Xiangzi, who had always feared winter more than summer, never imagined that summer could be so unbearable. This was not his first summer in the city, but it was easily the hottest in memory. But had the weather changed or had he? Suddenly, his mind cleared and his heart seemed to chill. His body, it was his body that had weakened. Fear gripped him, but there was nothing he could do. He could not drive Huniu away, and one day he would be just like Er Qiangzi or that tall fellow he’d met that day or Little Ma’s granddad. He was doomed.

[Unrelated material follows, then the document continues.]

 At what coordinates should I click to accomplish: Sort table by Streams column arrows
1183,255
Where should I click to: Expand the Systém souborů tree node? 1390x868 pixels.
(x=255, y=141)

He caught another fare at one o’clock that afternoon, the hottest time of the hottest day of the year, but he was determined to take the customer where he wanted to go, the searing sun be damned! If he managed to pull this off, he’d know he was still fit. But if he couldn’t, all he could say was he’d be better off crumpling to the burning ground and dying.
He’d taken only a few steps when he felt a bit of cool air, like the breeze that seeps in through the door of a hot, stuffy room. It must be an illusion, he thought. But then he saw the branches of roadside willows rustle as people swarmed into the street from the shops, covering their heads with rush fans and looking all around. “A breeze! A real breeze!” they shouted, jumping up and down. The willows had become angels bearing heavenly tidings. “The willows are swaying! Bring us more cool winds, old man in the sky!”
It was still miserably hot, but people were breathing more easily. The cool wind—what little there was of it—brought them hope. After the wind gusts, the sun beat down less fiercely than before. The sky, now bright, now a bit darker, looked as if a cloud of flying sand were floating by. Then the winds increased, bringing joyful news to the dormant willow branches, which waved in the air and seemed to grow longer. A strong draft darkened the sky and filled it with stirred-up dust. When that began to settle, dark clouds appeared in the northern sky. Xiangzi, who was no longer sweating, looked to the north and stopped the rickshaw to put up the rain hood. He knew that summer rains came quickly and waited for no one.